_Source material:_
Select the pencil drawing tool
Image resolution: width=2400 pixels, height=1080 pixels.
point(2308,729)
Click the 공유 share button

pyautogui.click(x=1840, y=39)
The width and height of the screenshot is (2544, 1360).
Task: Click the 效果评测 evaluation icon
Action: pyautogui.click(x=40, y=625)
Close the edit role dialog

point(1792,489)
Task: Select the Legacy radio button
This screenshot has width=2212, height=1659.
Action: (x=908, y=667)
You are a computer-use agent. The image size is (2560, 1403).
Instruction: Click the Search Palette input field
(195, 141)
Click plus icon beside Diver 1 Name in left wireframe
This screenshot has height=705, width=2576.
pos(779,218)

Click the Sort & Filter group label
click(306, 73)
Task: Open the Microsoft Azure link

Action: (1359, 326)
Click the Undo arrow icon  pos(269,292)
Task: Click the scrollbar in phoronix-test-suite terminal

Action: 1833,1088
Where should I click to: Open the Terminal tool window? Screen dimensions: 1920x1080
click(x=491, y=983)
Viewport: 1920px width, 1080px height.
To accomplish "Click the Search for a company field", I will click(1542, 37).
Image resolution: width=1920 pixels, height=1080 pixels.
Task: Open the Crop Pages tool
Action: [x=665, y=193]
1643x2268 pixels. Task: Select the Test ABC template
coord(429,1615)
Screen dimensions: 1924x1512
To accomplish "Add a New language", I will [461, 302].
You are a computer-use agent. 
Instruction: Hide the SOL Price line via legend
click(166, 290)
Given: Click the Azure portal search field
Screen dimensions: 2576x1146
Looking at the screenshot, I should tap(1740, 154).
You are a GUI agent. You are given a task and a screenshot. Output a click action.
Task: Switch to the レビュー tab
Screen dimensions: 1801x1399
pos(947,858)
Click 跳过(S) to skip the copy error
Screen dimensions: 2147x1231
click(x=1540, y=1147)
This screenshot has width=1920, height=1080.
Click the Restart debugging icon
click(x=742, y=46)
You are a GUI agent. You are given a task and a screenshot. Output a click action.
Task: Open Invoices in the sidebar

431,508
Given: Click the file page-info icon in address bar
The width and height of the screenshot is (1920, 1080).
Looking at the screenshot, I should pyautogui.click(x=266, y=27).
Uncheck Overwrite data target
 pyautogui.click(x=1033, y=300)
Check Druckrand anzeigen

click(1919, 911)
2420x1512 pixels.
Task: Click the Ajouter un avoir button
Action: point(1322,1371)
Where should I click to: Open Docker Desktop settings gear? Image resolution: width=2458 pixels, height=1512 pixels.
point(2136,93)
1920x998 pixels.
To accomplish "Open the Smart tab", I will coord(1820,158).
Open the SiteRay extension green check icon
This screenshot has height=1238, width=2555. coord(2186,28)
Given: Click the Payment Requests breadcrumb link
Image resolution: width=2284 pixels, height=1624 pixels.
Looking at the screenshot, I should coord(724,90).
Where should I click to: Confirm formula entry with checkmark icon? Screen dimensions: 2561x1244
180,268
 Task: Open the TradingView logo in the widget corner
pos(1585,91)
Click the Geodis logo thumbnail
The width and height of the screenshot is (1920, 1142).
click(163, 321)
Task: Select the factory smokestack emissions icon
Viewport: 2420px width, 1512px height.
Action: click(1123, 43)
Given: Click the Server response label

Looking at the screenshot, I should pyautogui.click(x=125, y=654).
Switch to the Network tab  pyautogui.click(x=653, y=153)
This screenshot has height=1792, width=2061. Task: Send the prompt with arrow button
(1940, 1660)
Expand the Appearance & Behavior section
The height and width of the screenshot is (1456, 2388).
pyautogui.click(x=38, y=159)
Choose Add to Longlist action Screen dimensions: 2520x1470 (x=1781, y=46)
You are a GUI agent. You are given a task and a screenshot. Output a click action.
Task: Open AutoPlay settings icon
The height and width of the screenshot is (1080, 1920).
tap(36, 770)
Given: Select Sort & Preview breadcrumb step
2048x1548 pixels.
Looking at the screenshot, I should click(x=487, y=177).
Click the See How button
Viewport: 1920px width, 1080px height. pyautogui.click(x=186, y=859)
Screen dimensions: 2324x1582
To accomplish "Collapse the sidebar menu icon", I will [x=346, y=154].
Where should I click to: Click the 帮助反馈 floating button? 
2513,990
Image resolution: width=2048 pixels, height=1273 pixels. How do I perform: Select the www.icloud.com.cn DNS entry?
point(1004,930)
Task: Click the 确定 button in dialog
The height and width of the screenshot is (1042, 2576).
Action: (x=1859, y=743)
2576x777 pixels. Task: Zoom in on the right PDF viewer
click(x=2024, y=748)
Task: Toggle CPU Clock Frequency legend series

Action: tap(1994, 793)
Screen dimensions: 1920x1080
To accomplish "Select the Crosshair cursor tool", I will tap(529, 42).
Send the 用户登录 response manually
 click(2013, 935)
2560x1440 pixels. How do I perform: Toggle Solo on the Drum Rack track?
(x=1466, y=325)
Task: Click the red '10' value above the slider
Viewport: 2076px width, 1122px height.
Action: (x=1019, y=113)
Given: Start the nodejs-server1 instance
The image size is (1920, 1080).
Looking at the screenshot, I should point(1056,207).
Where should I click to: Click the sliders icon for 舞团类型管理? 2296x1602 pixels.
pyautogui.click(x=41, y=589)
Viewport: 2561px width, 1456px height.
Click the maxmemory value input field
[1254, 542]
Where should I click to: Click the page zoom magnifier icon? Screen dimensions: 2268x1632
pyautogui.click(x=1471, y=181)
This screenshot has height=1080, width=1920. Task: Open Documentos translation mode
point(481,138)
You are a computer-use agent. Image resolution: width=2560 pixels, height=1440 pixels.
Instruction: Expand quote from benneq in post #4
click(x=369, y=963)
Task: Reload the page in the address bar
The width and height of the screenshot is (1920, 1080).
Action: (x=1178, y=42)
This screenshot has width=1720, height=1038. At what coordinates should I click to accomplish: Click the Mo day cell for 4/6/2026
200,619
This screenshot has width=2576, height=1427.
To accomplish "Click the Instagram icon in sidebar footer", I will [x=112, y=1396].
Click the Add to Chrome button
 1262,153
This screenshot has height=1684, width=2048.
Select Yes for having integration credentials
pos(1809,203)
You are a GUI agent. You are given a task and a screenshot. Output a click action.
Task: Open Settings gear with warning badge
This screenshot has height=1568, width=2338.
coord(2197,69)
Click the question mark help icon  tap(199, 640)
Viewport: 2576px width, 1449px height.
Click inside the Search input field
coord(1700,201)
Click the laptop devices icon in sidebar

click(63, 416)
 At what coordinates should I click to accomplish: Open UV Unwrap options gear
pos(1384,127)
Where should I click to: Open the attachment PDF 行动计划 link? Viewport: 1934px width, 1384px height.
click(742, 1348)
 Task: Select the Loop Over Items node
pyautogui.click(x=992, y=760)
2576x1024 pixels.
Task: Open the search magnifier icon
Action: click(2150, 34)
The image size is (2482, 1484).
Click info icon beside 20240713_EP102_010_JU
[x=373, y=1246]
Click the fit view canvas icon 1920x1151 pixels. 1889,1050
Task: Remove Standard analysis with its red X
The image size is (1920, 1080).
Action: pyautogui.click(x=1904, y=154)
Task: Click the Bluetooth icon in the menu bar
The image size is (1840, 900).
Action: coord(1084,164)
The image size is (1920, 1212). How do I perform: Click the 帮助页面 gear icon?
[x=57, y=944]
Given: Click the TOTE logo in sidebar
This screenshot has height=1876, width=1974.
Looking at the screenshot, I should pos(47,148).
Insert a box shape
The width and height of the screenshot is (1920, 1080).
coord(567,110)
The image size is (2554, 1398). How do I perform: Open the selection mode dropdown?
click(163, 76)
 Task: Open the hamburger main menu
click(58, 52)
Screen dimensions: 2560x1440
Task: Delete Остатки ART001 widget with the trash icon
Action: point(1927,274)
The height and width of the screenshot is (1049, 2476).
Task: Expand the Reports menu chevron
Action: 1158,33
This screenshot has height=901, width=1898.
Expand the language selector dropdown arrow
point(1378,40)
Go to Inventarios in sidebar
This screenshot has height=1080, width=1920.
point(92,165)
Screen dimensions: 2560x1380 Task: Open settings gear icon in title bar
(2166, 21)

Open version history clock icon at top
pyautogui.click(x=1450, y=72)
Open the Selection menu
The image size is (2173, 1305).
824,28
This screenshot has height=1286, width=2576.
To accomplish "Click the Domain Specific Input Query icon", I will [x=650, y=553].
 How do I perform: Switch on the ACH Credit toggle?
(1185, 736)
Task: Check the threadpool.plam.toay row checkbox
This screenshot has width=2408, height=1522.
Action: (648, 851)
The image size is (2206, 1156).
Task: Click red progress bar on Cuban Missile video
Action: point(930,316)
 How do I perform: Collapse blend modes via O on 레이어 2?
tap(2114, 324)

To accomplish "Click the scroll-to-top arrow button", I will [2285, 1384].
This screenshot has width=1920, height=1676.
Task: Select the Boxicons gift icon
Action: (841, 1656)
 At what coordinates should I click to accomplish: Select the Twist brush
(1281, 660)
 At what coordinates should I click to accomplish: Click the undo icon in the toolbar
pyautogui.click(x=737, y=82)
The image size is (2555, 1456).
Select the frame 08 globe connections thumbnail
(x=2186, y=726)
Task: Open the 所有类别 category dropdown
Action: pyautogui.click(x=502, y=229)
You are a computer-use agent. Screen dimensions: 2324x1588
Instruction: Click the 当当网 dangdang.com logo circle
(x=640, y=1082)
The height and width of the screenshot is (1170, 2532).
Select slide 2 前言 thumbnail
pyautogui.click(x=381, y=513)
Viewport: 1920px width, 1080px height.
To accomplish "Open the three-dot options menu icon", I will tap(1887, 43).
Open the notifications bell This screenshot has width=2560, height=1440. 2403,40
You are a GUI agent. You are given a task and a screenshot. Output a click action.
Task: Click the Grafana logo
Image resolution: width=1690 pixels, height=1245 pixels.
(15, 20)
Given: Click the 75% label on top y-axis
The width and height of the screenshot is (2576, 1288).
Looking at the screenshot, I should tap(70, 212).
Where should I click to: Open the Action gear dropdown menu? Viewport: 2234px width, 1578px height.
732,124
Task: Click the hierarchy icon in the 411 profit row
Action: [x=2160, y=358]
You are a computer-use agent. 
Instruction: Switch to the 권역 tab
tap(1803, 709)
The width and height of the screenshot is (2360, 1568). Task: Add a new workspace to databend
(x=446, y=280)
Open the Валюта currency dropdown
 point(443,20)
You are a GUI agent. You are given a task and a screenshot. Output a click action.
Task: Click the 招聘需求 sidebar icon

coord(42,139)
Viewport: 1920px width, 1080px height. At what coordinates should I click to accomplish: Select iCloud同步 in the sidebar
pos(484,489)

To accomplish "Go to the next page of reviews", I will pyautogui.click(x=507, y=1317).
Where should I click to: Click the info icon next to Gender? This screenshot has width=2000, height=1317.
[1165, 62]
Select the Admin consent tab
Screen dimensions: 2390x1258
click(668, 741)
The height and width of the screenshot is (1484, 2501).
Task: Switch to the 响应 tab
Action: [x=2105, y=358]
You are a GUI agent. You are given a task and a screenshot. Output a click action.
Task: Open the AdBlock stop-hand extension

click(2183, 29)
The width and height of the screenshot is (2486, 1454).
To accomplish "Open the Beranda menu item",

_Your goal:_ Scan the listing above, and wherever a line holds the word "address", copy it.

_Your solution:_
Given: Click the file page-info icon in address bar
Task: Reload the page in the address bar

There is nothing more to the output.